Il terremoto sottomarino del 26 dicembre 2004, seguito dal più colossale tsunami a memoria d’uomo, ha aggiunto un’altra pagina alla storia del rischio ambientale di matrice geologica, quello in grado cioè di generare eventi estremi che possono destabilizzare l’economia e la società a livello globale. Oltre a terremoti e relativi tsunami, appartengono alla classe del rischio ‘puramente’ naturale le eruzioni vulcaniche.
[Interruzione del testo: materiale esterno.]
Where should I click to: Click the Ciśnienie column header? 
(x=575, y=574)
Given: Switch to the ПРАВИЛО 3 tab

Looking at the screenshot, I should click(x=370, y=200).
Si tratta di eventi appartenenti esclusivamente alla sfera geologica: è chiaro infatti che non è possibile per l’uomo influire in alcun modo sul movimento di due blocchi di crosta terrestre che collidono l’uno contro l’altro o sui processi fisici e chimici che avvengono nelle fondamenta di un vulcano. L’uomo può influire invece sullo sviluppo di altri eventi connessi alla dinamica geologica e geomorfologica della Terra quali le frane, rendendo instabili i versanti montuosi attraverso dissennate opere di deforestazione. Esistono poi le alluvioni, gli uragani, i tifoni, eventi naturali nel loro manifestarsi ma che sono considerati da molti scienziati il prodotto di processi legati allo sconvolgimento dell’equilibrio climatico del Pianeta. E quest’ultimo, secondo la maggior parte dei meteorologi e dei climatologi, è stato negli ultimi 200 anni in gran parte causato dall’attività dell’uomo. Ci sono poi casi in cui l’evento naturale ha interagito catastroficamente con la tecnologia umana: il Vajont è un esempio classico di evento naturale in parte causato dall’intervento dell’uomo: si è trattato infatti di una colossale frana che ha interagito catastroficamente con l’opera dell’uomo (un bacino artificiale) provocando quella che a detta dell’ONU è il disastro ambientale più infausto della storia, proprio per la scellerata gestione della vicenda da parte della comunità tecnico-scientifica (senza dimenticare le responsabilità schiaccianti dei cosiddetti ‘poteri forti’). Più di recente anche l’uragano Katrina, forse innescato da forze connesse al cambiamento climatico, ha interagito con la tecnologia causando lo sversamento in oceano di decine di migliaia di barili di petrolio e prodotti petrolchimici. Anche il terremoto del luglio 2007 in Giappone, evento del tutto naturale, ha interagito catastroficamente con la tecnologia nucleare, quando le scosse hanno causato una fuga radioattiva dalla centrale nipponica di Kashiwazaki- Kariwa, vicina all’epicentro del sisma.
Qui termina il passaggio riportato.